Les cépages font de la résistance
L’image est saisissante. D’un côté, de belles vignes généreuses décorées de longues feuilles vertes ; de l’autre, des rangées de sarments secs et tristes comme un jour d’hiver sans fin. « Toutes ces vignes ont pourtant été plantées le même jour », à en croire Pierre Audemard, gérant du domaine de la Giscle à Cogolin, rencontré en novembre dernier. Si certaines de ces vignes affichent une bien meilleure mine, c’est grâce aux particularités de leur cépage. Du muscaris en l’occurrence. « C’est un cépage blanc résistant qui a été planté au mois d’avril dernier », assure le viticulteur varois, pas peu fier de sa trouvaille. « Regardez, comme la vigne est belle, comparée à celle d’en face, où l’on voit bien que le mildiou a bouffé toutes les feuilles. »
Satané champignon
Le mildiou, c’est ce satané champignon qui s’attaque aux pieds de vigne, la bête noire qui hante le sommeil de tous les producteurs de vin.

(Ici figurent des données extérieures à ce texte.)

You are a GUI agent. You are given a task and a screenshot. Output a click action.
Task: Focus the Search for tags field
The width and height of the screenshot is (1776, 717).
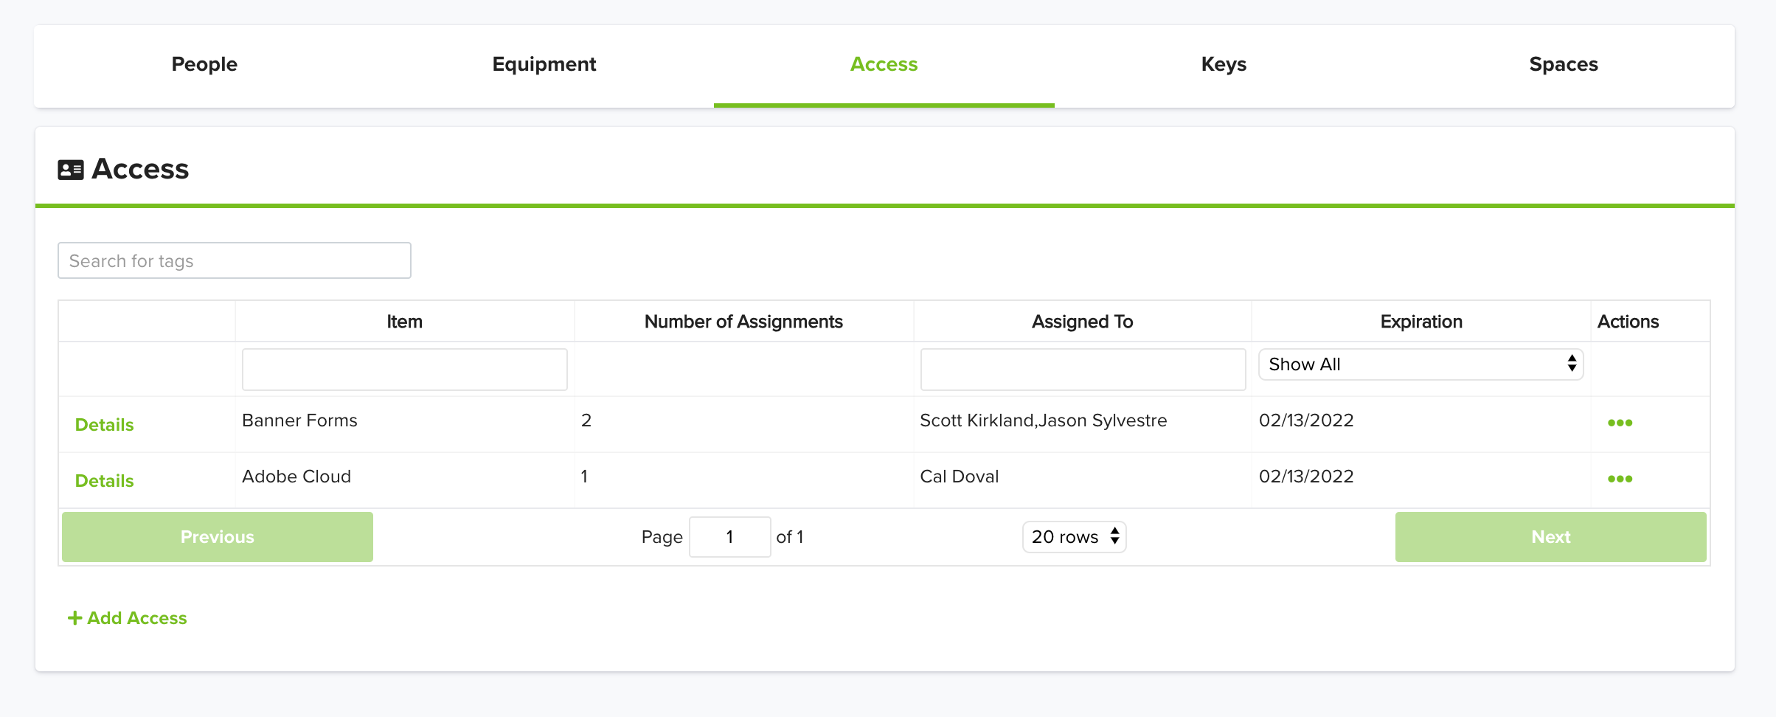(x=235, y=260)
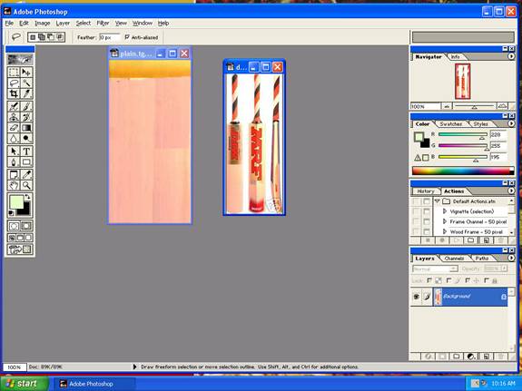
Task: Select the Type tool
Action: (x=26, y=152)
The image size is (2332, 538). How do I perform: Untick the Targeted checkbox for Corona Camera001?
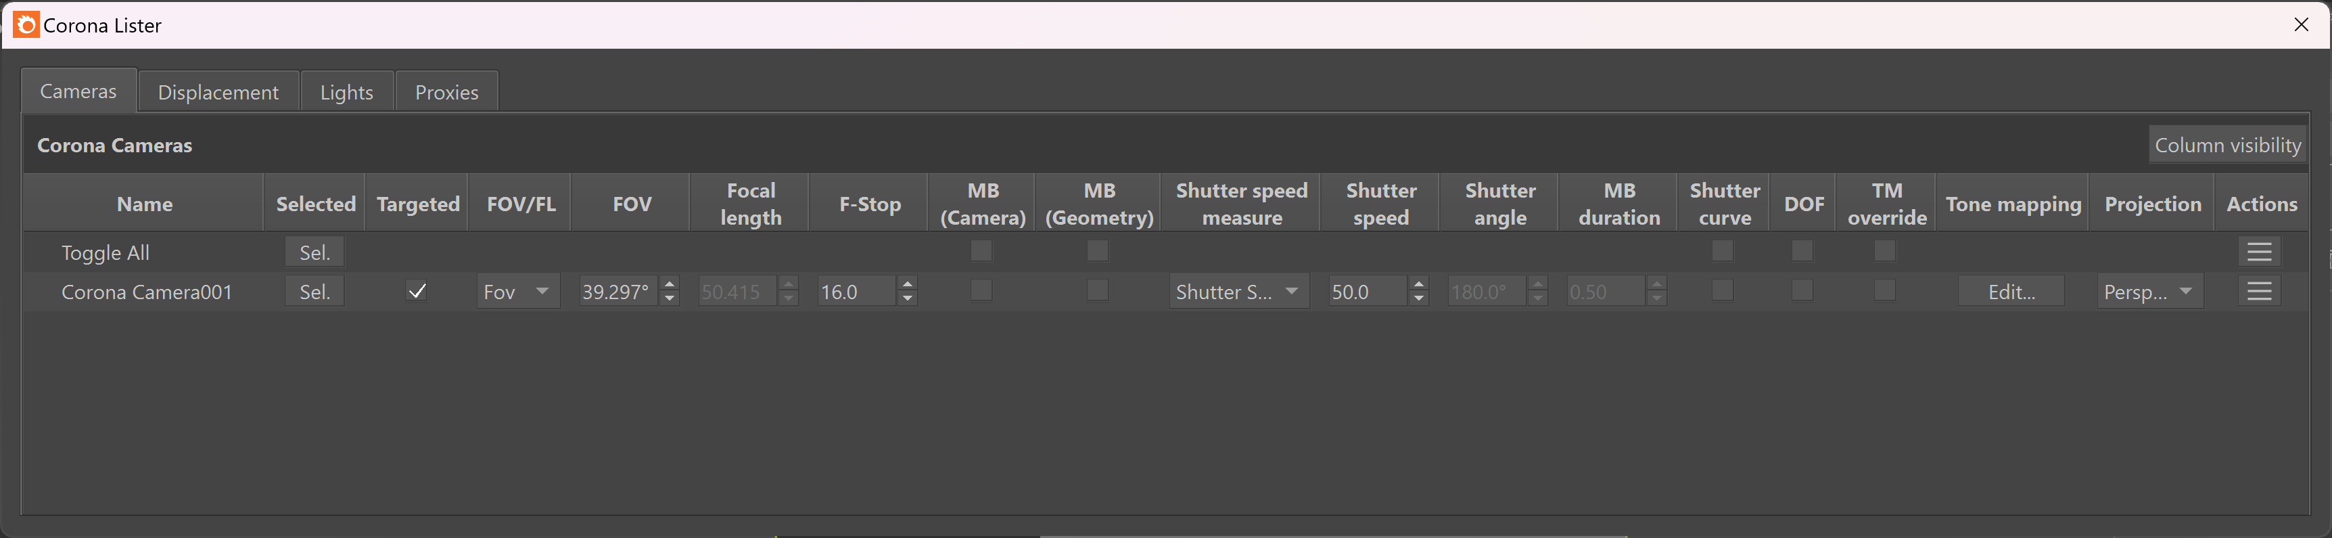(x=416, y=291)
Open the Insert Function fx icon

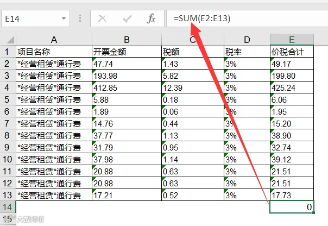click(151, 18)
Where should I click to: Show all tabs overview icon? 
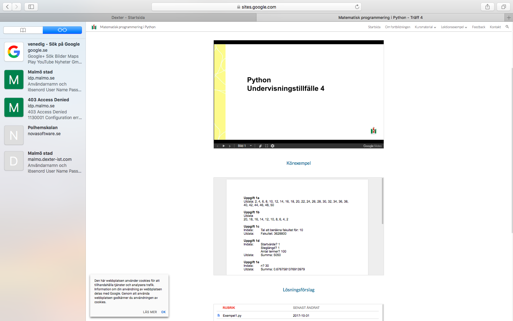pyautogui.click(x=504, y=7)
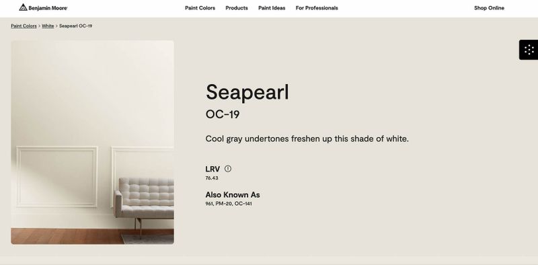This screenshot has width=538, height=265.
Task: Click the Also Known As heading
Action: pyautogui.click(x=233, y=194)
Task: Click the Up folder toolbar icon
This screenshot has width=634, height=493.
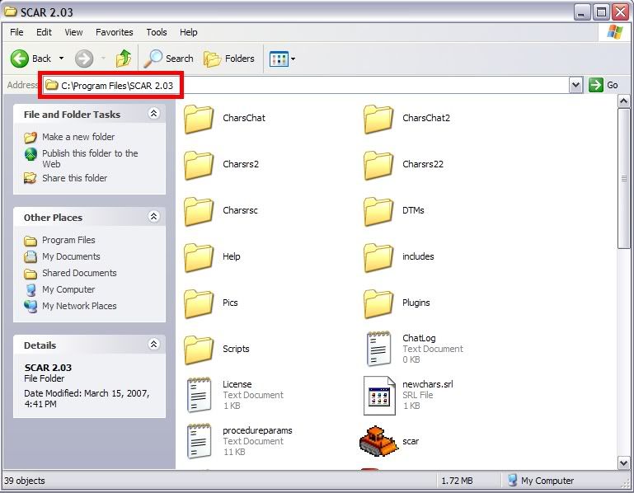Action: pos(124,59)
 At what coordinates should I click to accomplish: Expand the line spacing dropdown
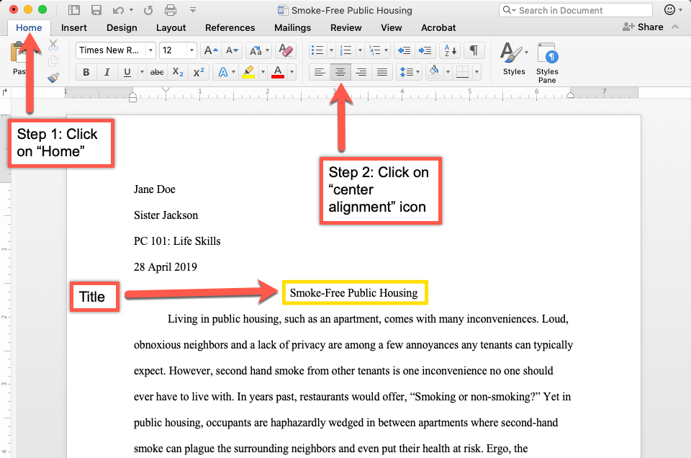(417, 72)
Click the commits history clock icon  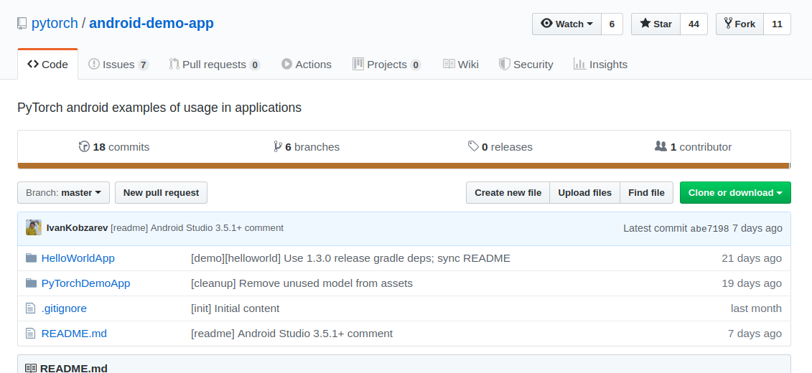(84, 147)
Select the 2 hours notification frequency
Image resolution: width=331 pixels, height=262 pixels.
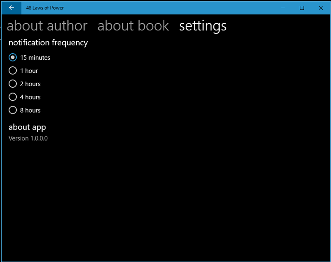click(x=13, y=84)
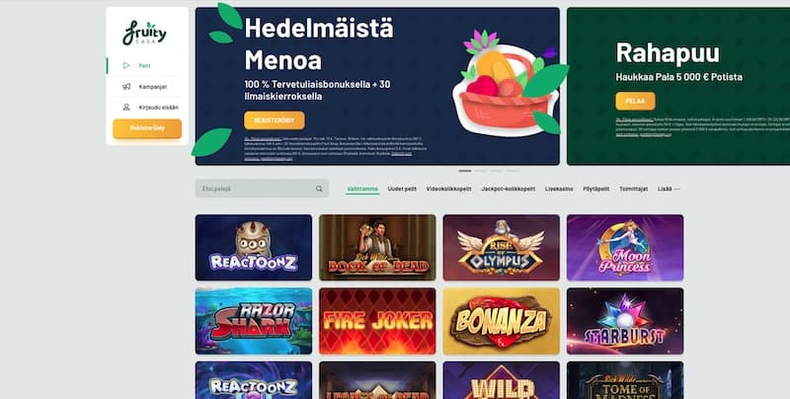Click the Kirjaudu sisään person icon
This screenshot has width=790, height=399.
point(126,108)
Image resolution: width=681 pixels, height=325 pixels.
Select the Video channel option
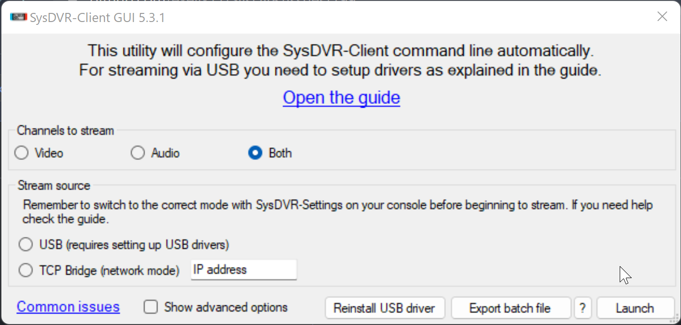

Il en existe une autre : l’oïdium, une maladie qui affecte elle aussi les cultures fruitières et potagères. Lorsque le champignon se propage dans la plante, les feuilles ont tendance à se courber, à se nécroser et finissent généralement par tomber. Comme l’explique Anne-Sophie Miclot, ingénieure à l’Inra de Bordeaux, en charge de l’Observatoire national de déploiement des cépages résistants, ces derniers « peuvent contribuer à diminuer fortement l’utilisation de produits phytosanitaires » dans les vignes. « C’est en tout cas l’une des solutions qui existe aujourd’hui », précise-t-elle. Si Pierre Audemard a décidé de planter ses premières vignes de muscaris au printemps dernier, c’est d’abord, dit-il, parce qu’il en avait « marre de devoir traiter tout le temps ». « On perd notre temps, ça coûte cher et on sait que les produits ne sont pas très sains pour la terre. Et même pour les cultures bio, poursuit-il, dès qu’il pleut au moins 20 mm, il faut toujours repasser derrière pour traiter à nouveau… » Aujourd’hui, ce vigneron de père en fils semble conquis par les cépages résistants. « C’est l’avenir d’une bonne partie des vignobles varois », prophétise-t-il, tout en inspectant une autre parcelle sur laquelle il a planté du souvignier gris. Là aussi, les premiers résultats ont l’air «encourageants ». La jeune vigne se porte comme un charme.
« Peps et fraîcheur »
Pour ce type de variété, en général deux traitements par an suffisent. « Le premier, c’est un produit systémique qui protège la plante de l’intérieur, détaille Pierre Audemard. Pour le second, on utilise juste un peu de cuivre (de la bouillie bordelaise) .» Le vigneron cogolinois en est persuadé : « Ces cépages qui résistent naturellement aux maladies, c’est encore mieux que le bio ». Même financièrement, il assure vite s’y retrouver. « Sur les autres parcelles (de chardonnay et merlot), on traite dix fois par an, à raison de 60 euros l’hectare pour se protéger du mildiou et de l’oïdium, calcule-t-il. Là, les plants de vignes résistants ont beau être deux fois plus chers à l’achat, puisque la demande n’est pas encore importante, la différence est quand même vite faite. » Et puis, ils ont aussi la particularité, souligne-t-il, « d’offrir une acidité élevée qui donne du peps et de la fraîcheur au vin ». Pour l’heure, Pierre Audemard recense l’équivalent d’un hectare de cépages résistants. Quatre mois après la plantation des vignes, les premières grappes de raisin sont apparues. « Dans deux ans, c’est bon, on produit », s’impatiente-t-il. L’objectif étant « d’utiliser bientôt 15 % de ces cépages » dans sa production. En attendant, le Centre du rosé, basé à Vidauban, est en train de mettre en place «un observatoire varois pour conseiller au mieux les producteurs avec les retours d’expérience de chacun ».